The lease was contracted out of 1954 Act security of tenure provisions but was classed as a subsisting agreement under the Code, as it pre-dated the Code. EE invited Affinity to enter into a new agreement in October 2018, but served notice over a year later under p.33 of the Code, which permitted either party to modify or terminate an agreement, and that any new agreement should take effect. Notice was to be given no earlier than during the final 6 months of the agreement. Where agreement could not be reached, parties may apply to the Tribunal for an order under p.34 of the Code.
The parties brought proceedings in the UTT, having been unable to reach agreement on the financial terms of the new lease in respect of grounds, building and site maintenance, security, tree works, pest control and anticipated repairs. They had been unable to agree a ‘site payment’, which was to comprise both the consideration for entering into the agreement, and compensation Affinity may have been entitled to under the Code. The site payment was considered an annual sum, but the parties agreed that part of the compensation may be payable on completion of the lease if it could be determined.
The decision
The Upper Tribunal considered the consideration payable, finding that an annual rent of £3,300 was appropriate.
In this case, the occupier was already in occupation of the site, whereas the Code allows for hypothetical buyers and sellers agreeing a transaction at arm’s length, with the apparatus not present on the site. It was clear that this situation did not apply when considering market value in this case.
The UT, having considered a three-stage valuation exercise which assessed the benefits conferred on the tenant by the agreement outside of its right of occupation, stated the need to take a step back and consider the outcomes of negotiations in the hypothetical market. The Tribunal assessed contributions from all parties towards additional benefits such as grounds maintenance, applying quantitative figures to each. The burden on Affinity was deemed to be minimal; the demised areas carried nominal value to Affinity and it would receive a modest rent for these which would adequately cover its costs. The Tribunal found no reason to make a pre-emptive assessment of potential future costs which may be incurred when alterations are made to the premises, and assessed the site on the basis that it was vacant.
The UT set a rent figure of £3,300 per annum and ordered that a new agreement be entered into, representing Affinity’s agreement to confer Code rights for a ten-year term, with an annual break right for EE. The water tower was a ready-made structure where it could hypothetically install its apparatus and was deemed to be more akin to a commercial building when assessing consideration.
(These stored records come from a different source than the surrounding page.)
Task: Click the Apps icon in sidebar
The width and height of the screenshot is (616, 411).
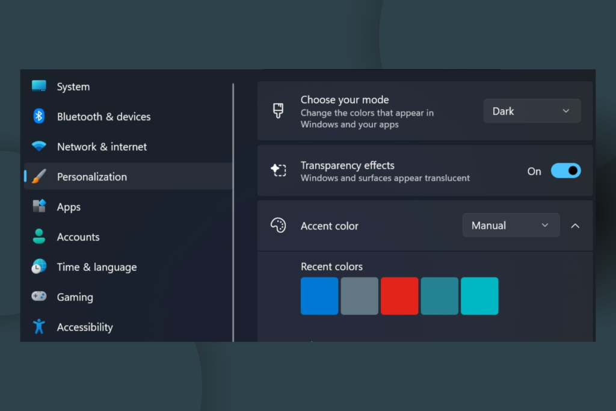Action: pos(39,206)
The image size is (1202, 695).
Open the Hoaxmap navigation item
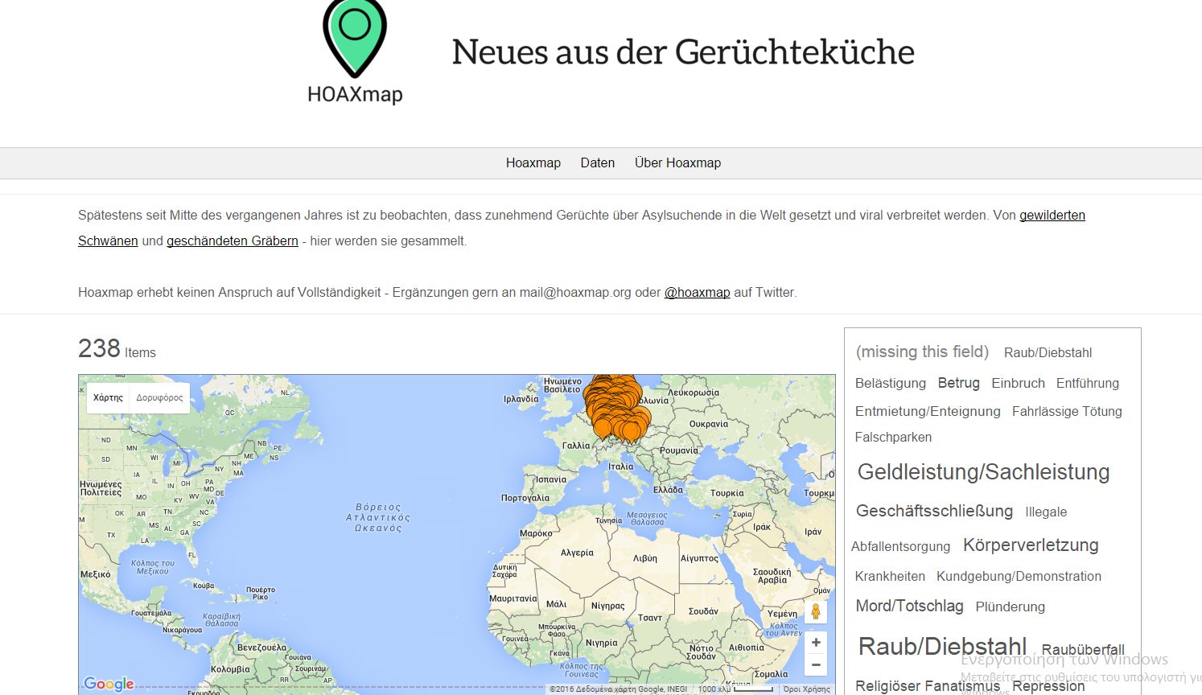point(533,162)
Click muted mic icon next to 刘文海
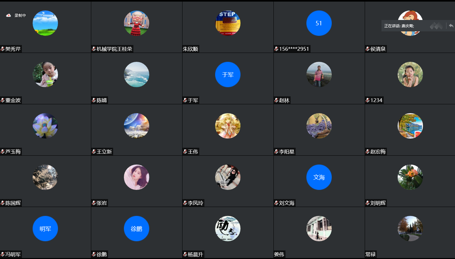 click(x=276, y=203)

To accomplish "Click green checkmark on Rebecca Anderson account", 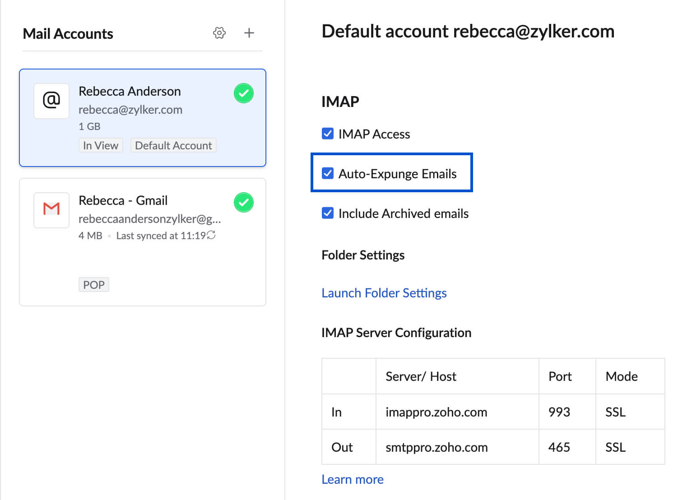I will (244, 93).
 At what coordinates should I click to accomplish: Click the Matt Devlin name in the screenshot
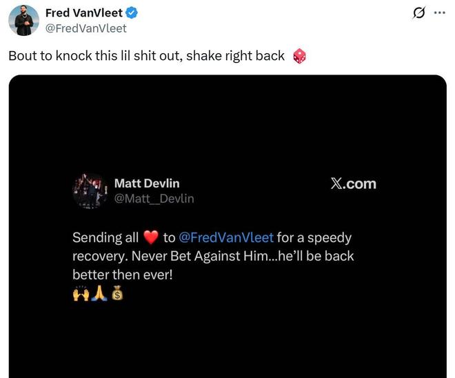coord(147,183)
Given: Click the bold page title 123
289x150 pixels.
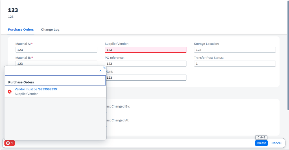Looking at the screenshot, I should [x=13, y=10].
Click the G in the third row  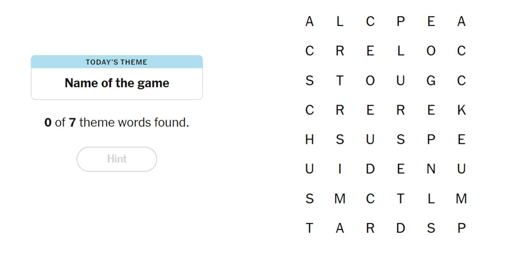point(431,81)
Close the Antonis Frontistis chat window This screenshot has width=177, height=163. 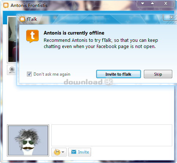coord(166,3)
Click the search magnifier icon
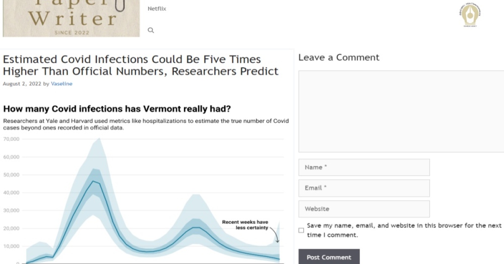Viewport: 504px width, 264px height. tap(151, 30)
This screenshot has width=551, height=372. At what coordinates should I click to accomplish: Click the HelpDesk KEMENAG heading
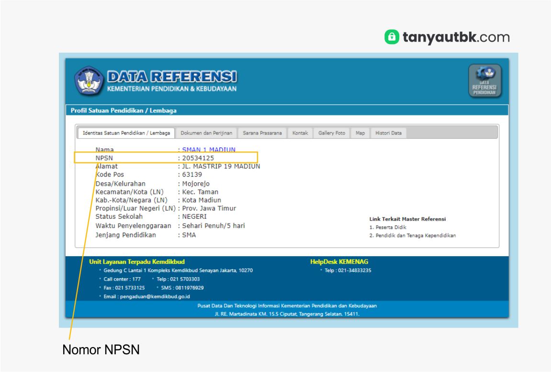(x=338, y=261)
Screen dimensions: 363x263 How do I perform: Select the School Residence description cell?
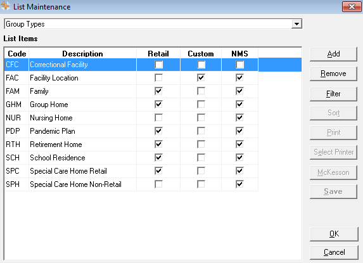pos(82,158)
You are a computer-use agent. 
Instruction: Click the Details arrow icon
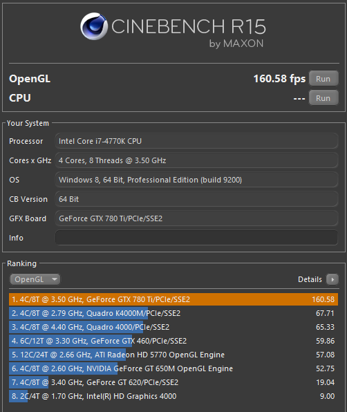tap(332, 279)
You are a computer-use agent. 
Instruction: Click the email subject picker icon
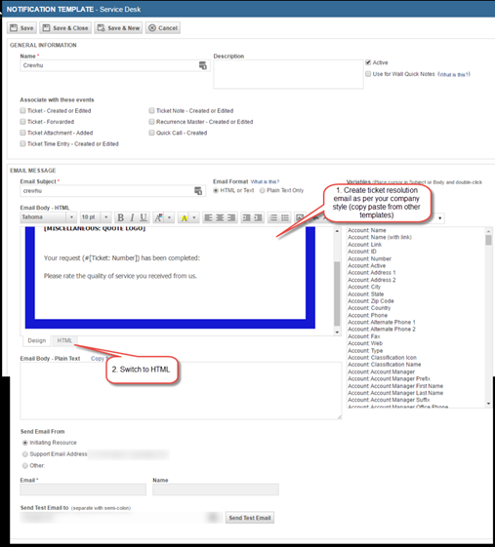[198, 191]
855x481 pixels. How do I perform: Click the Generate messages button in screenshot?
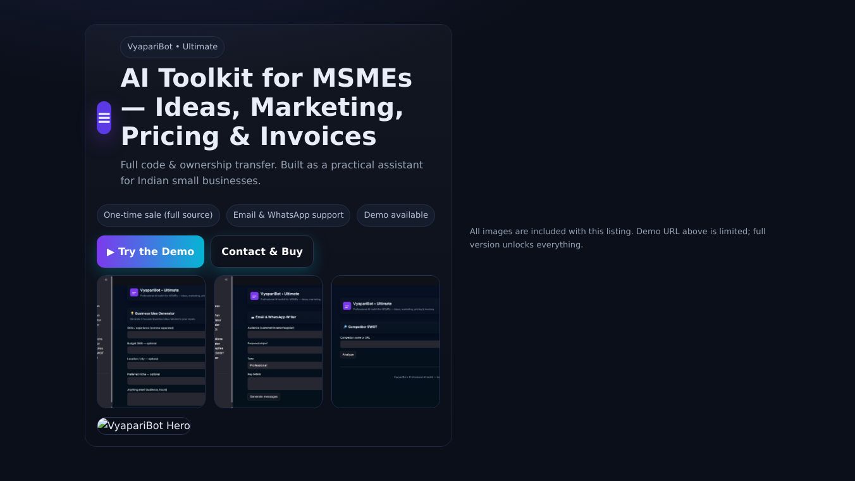[x=264, y=397]
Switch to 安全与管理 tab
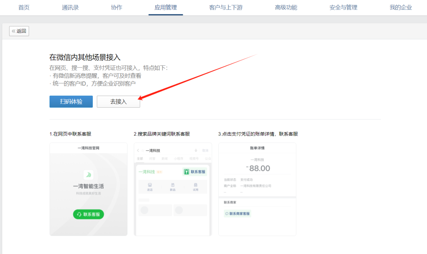Screen dimensions: 427x254 (x=343, y=7)
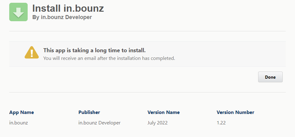Click the Publisher column label
295x137 pixels.
tap(89, 112)
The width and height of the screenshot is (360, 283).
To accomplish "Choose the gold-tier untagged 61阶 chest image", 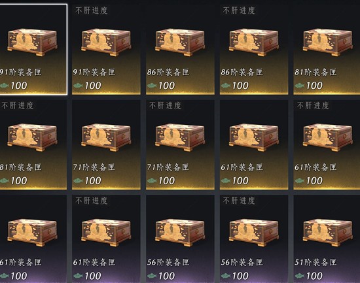I will (254, 137).
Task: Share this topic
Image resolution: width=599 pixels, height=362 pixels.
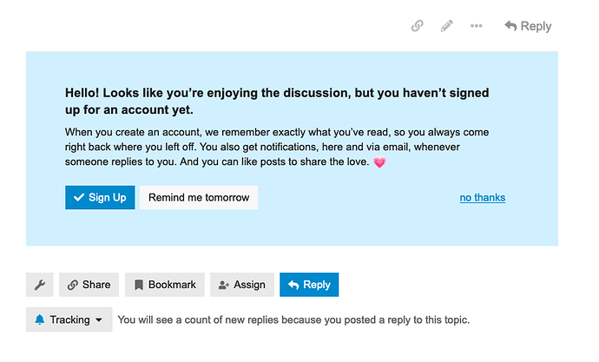Action: point(89,285)
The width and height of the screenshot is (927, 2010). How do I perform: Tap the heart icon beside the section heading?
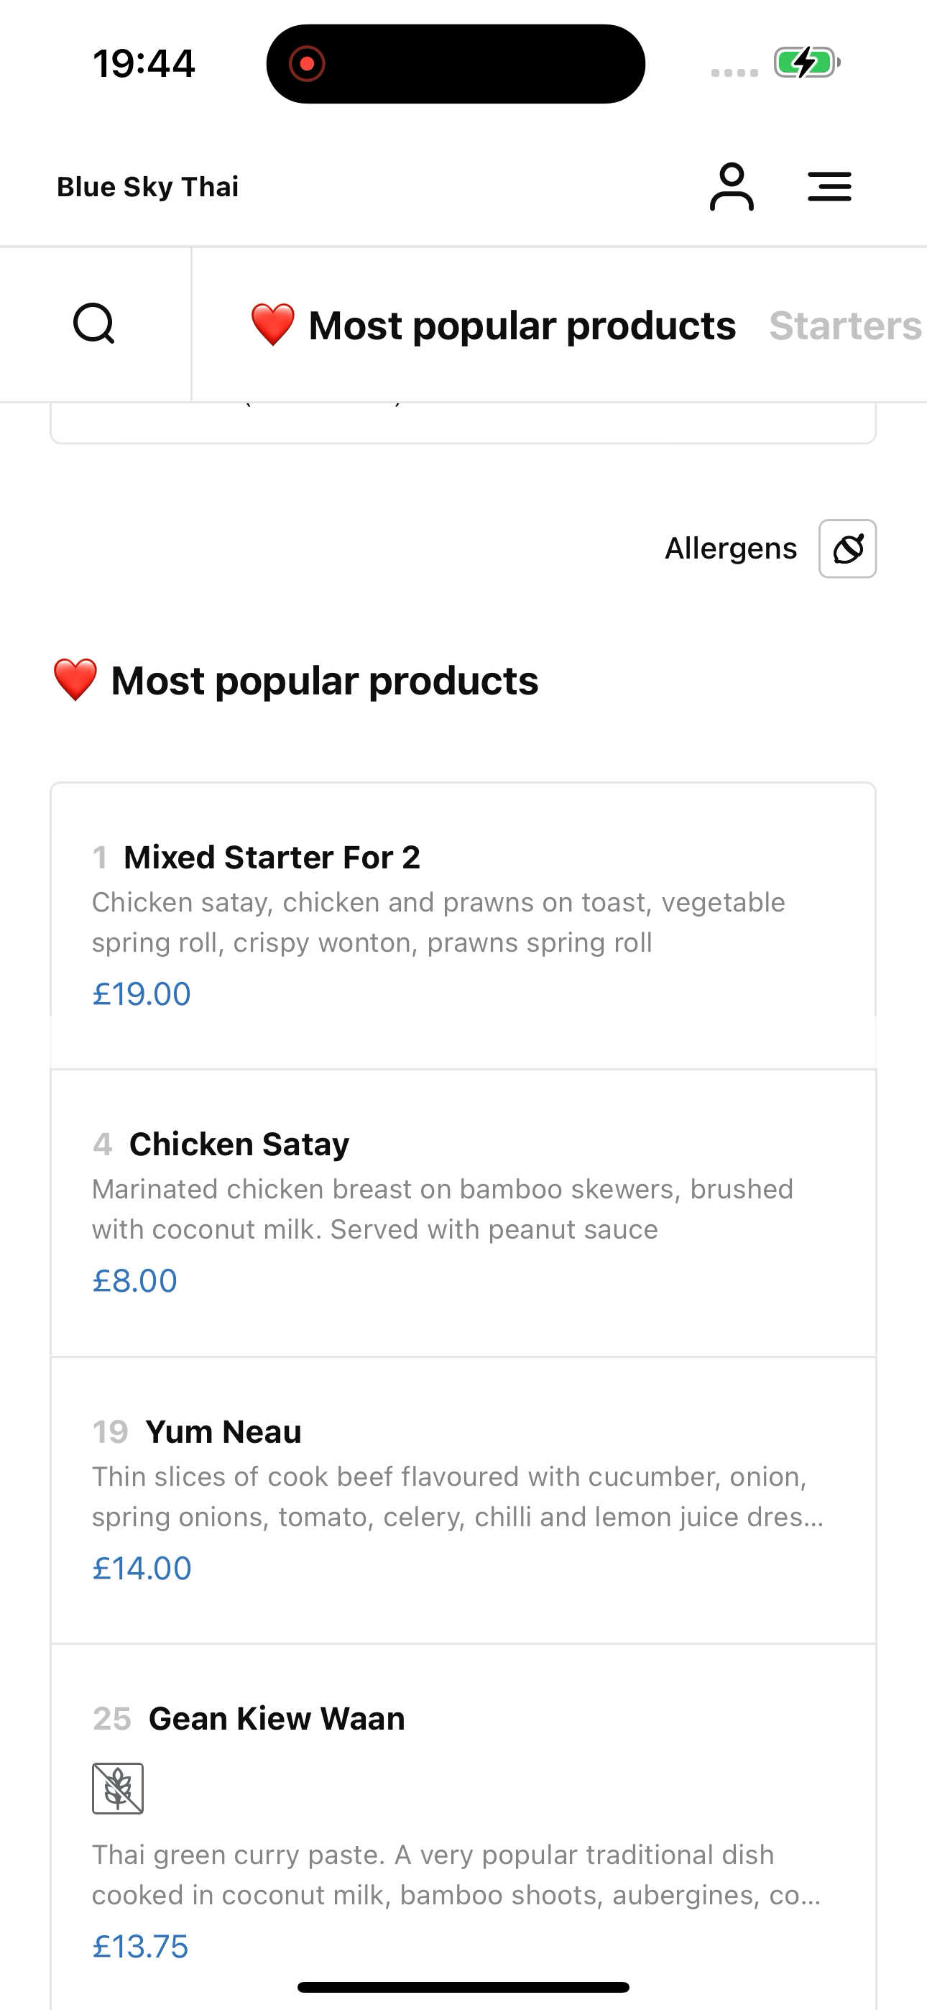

In considering the compensation payable, the UT found that the claimants were to pay compensation for professional fees in the sum of £7,500. Compensation was payable for any ‘loss or damage which had been sustained or will be sustained…as a result of the exercise of the code rights…’ The UT found that this included reasonable legal and valuation expenses.
Advice and action for landlords
This decision provides some useful guidance on how to approach the issue of consideration and compensation for pre-existing communications installations where original agreements have come to an end.
The Tribunal directed the parties to enter into a new agreement and assessed consideration and compensation payable under the new agreement’s terms. In order to determine the appropriate valuation, the UT assumed the site to be vacant and stated the need to step back and consider the outcome of hypothetical negotiations.
The Upper Tribunal considered the consideration payable, finding that an annual rent of £3,300 was appropriate. In determining its valuation, the UT assumed the site to be vacant and stated the need to step back and consider the outcome of hypothetical negotiations.